No. 7 – Toronto Tempo
- Position: Forward
- League: WNBA

Personal information
- Born: July 10, 2003 (age 23)
- Listed height: 6 ft 4 in (1.93 m)
- Listed weight: 170 lb (77 kg)

Career information
- High school: Cary (Cary, North Carolina)
- College: North Carolina (2022–2024); Kentucky (2024–2026);
- WNBA draft: 2026: 2nd round, 22nd overall pick
- Drafted by: Toronto Tempo
- Playing career: 2026–present

Career history
- 2026–present: Toronto Tempo
- 2026–present: Perth Lynx

Career highlights
- McDonald's All-American (2021);
- Stats at Basketball Reference

= Teonni Key =

American basketball player (born 2003)

Teonni Key (born July 10, 2003) is an American professional basketball player for the Toronto Tempo of the Women's National Basketball Association (WNBA). She is also contracted with the Perth Lynx of the Women's National Basketball League (WNBL). She played college basketball for the North Carolina Tar Heels and Kentucky Wildcats.

==High school career==
Key attended Cary High School in Cary, North Carolina. She was ranked the No. 9 player in her class by ESPN and selected to compete in the 2021 McDonald's All-American Girls Game.

==College career==
Key verbally committed to play college basketball at North Carolina on June 7, 2020. She sustained an ACL tear in preseason scrimmage and missed the 2021–22 season. During the 2022–23 season, in her red-shirt freshman year, she averaged 2.4 points and 2.4 rebounds per game. During the 2023–24 season, in her red-shirt sophomore year, she appeared in 23 games and averaged 2.7 points and 2.5 rebounds per games. She missed the first ten games of the season due to a lower body injury.

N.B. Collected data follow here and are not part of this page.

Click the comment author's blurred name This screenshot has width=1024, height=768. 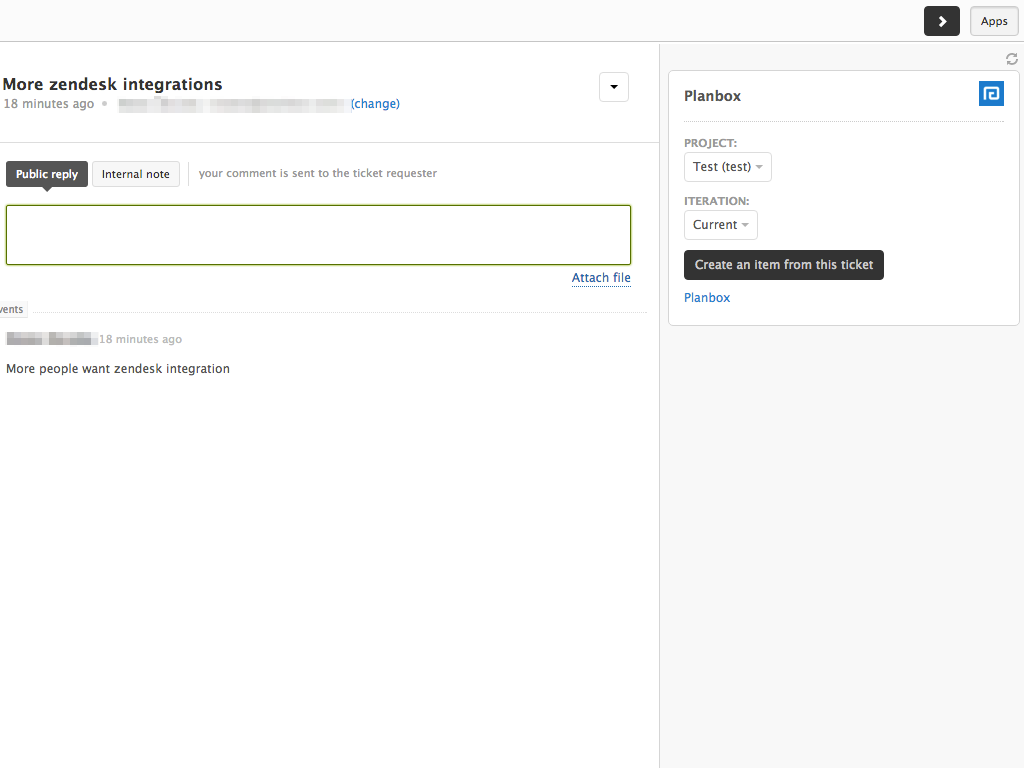51,339
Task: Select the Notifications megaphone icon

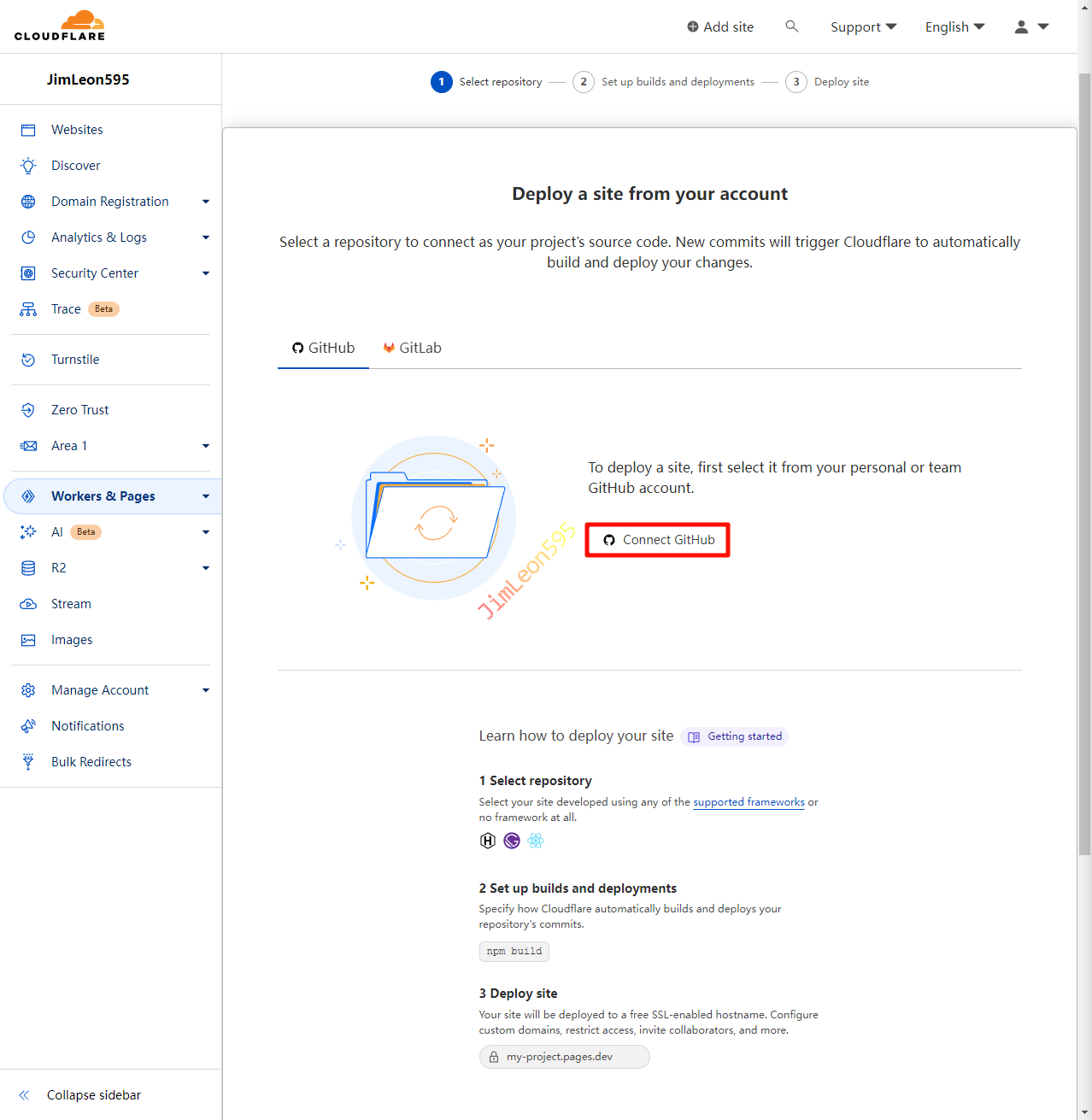Action: [28, 726]
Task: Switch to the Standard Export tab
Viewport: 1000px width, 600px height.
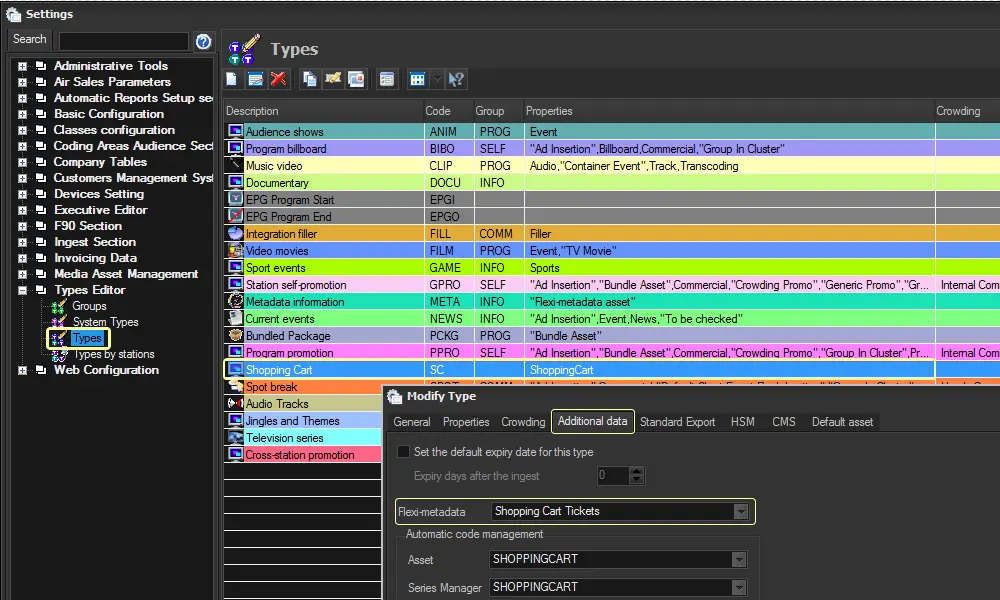Action: point(677,422)
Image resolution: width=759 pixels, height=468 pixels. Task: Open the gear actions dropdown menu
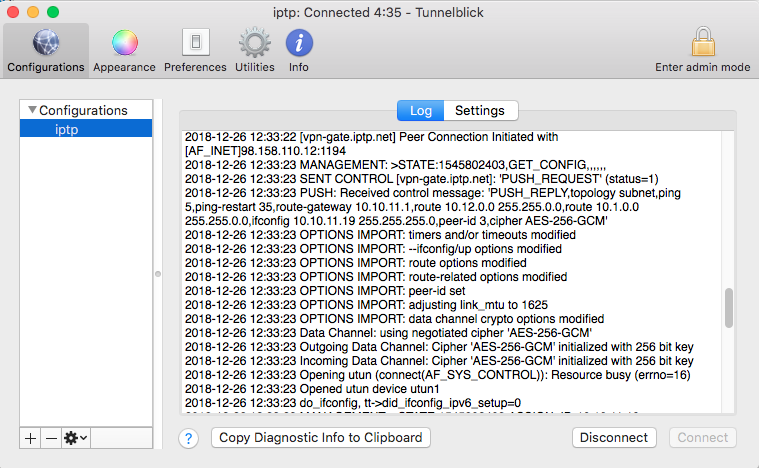point(75,438)
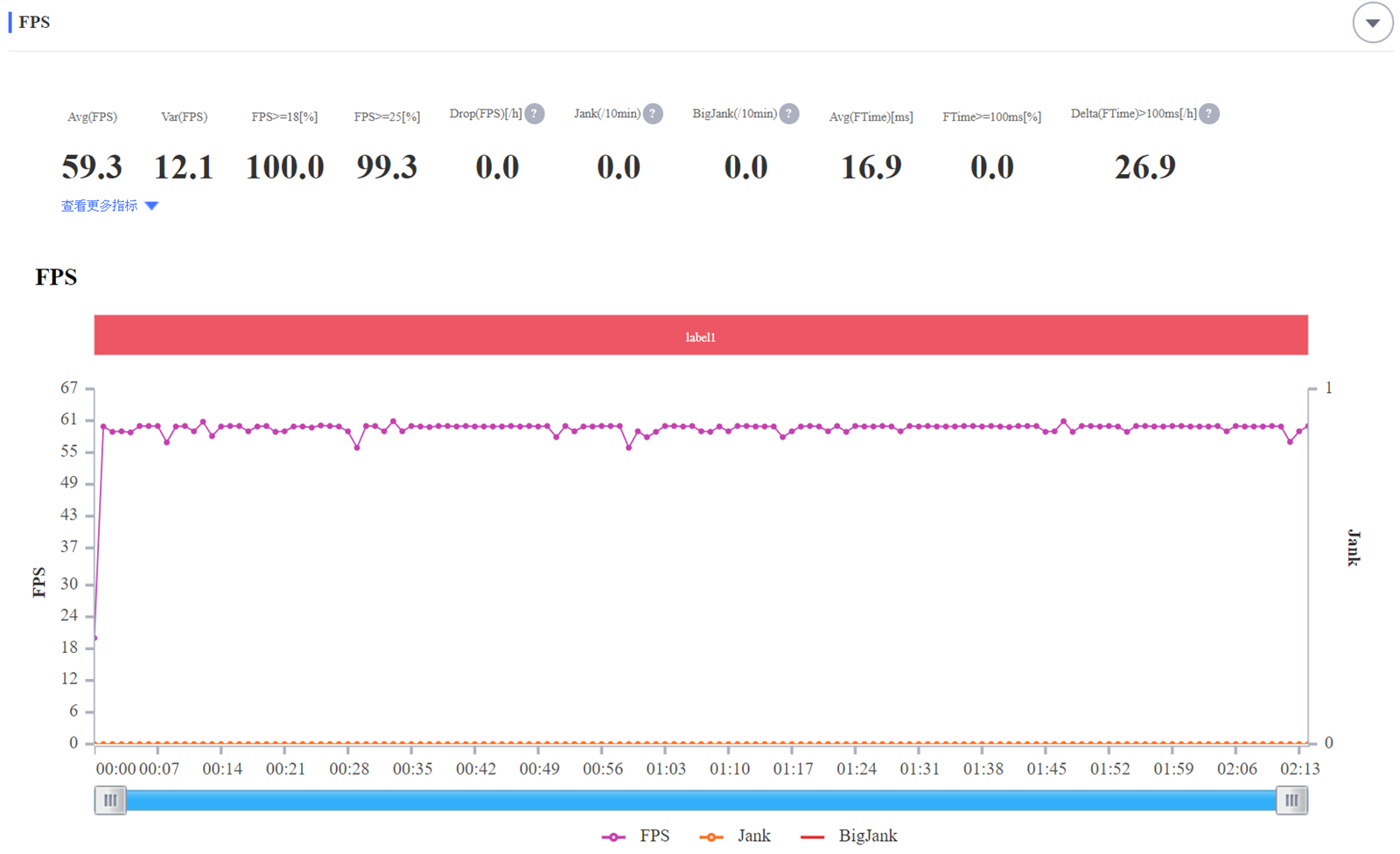The width and height of the screenshot is (1400, 854).
Task: Click the Avg(FTime)[ms] value 16.9
Action: click(x=871, y=166)
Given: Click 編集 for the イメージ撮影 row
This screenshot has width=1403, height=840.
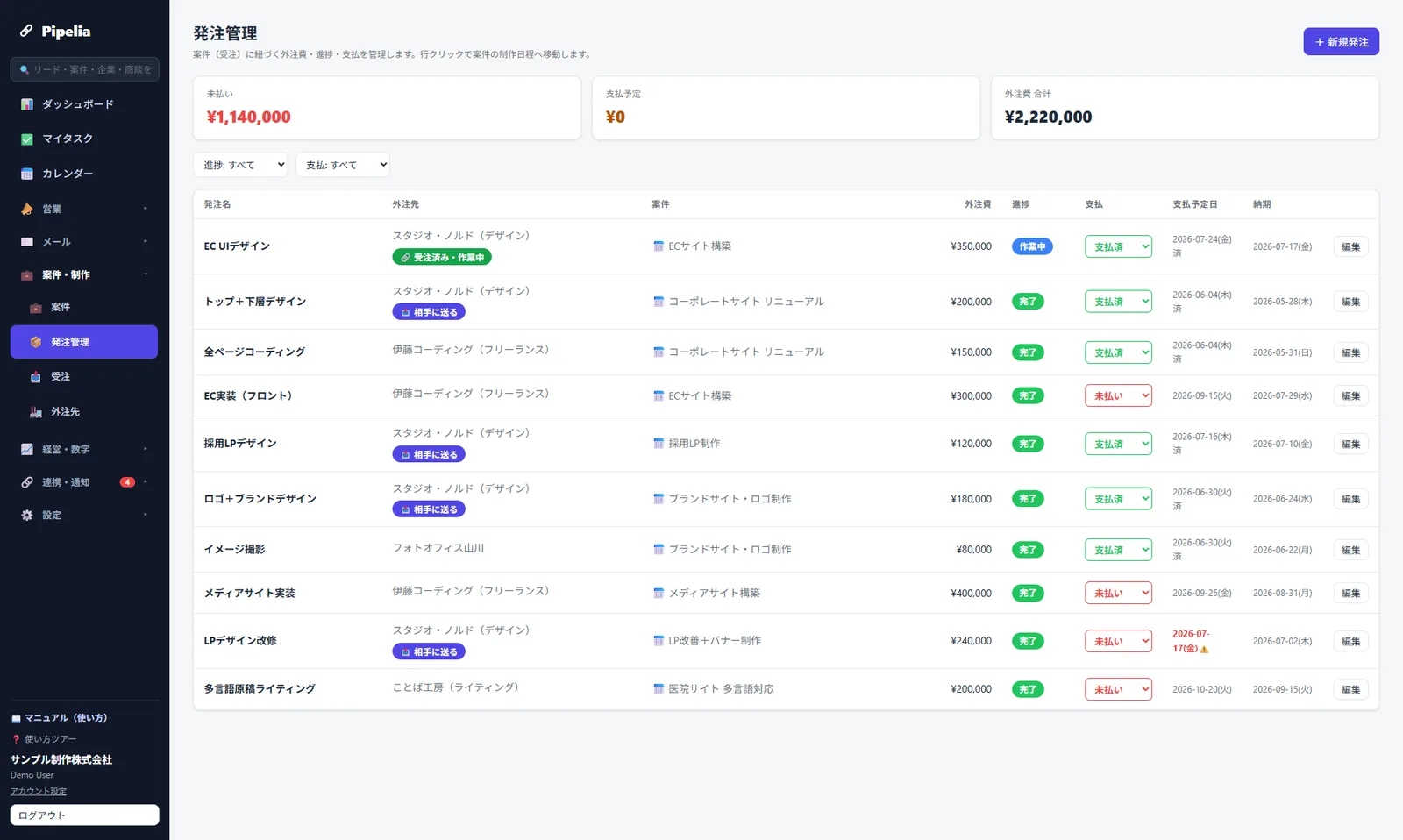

On April 15, 2024, she transferred to Kentucky. During the 2024–25 season, in her junior year, she averaged 11.4 points, 8.3 rebounds and 1.7 blocks per game. Her 1.7 blocks per game rank third in program history. She scored at least 10 points 22 times, at least 15 points seven times, and at least 20 points once during the season. On November 12, 2024, she recorded 11 points and 13 rebounds against Wofford for her first career double-double. During the 2025–26 season, in her senior year, she averaged 11.4 points, 7.5 rebounds and 1.3 blocks per game. On January 4, 2026, she suffered a dislocated elbow in a game against Missouri. She missed the next six games due to her injury. On February 5, 2026, in her return from injury, she scored a career-high 27, along with 12 rebounds, against Vanderbilt.

==Professional career==
On April 13, 2026, Key was drafted in the second round, 22nd overall, by the Toronto Tempo in the 2026 WNBA draft.

On August 31, 2026, Key signed with the Perth Lynx of the Women's National Basketball League (WNBL) for the 2026–27 season.

==Career statistics==

===College===

| Year | Team | GP | GS | MPG | FG% | 3P% | FT% | RPG | APG | SPG | BPG | TO | PPG |
| 2022–23 | North Carolina | 28 | 1 | 10.1 | 37.3 | 0.0 | 59.0 | 2.4 | 0.3 | 0.3 | 0.4 | 1.3 | 2.4 |
| 2023–24 | North Carolina | 23 | 0 | 9.5 | 47.2 | 0.0 | 76.5 | 2.5 | 0.3 | 0.2 | 0.6 | 0.7 | 2.7 |
| 2024–25 | Kentucky | 31 | 31 | 28.1 | 50.4 | 24.4 | 77.4 | 8.3 | 1.5 | 0.9 | 1.7 | 2.6 | 11.4 |
| 2025–26 | Kentucky | 28 | 28 | 26.7 | 51.2 | 13.3 | 69.8 | 7.5 | 1.2 | 0.7 | 1.3 | 2.0 | 11.4 |
| Career |  | 110 | 60 | 19.3 | 49.2 | 19.7 | 71.2 | 5.4 | 0.9 | 0.6 | 1.0 | 1.7 | 7.3 |
Statistics retrieved from Sports-Reference.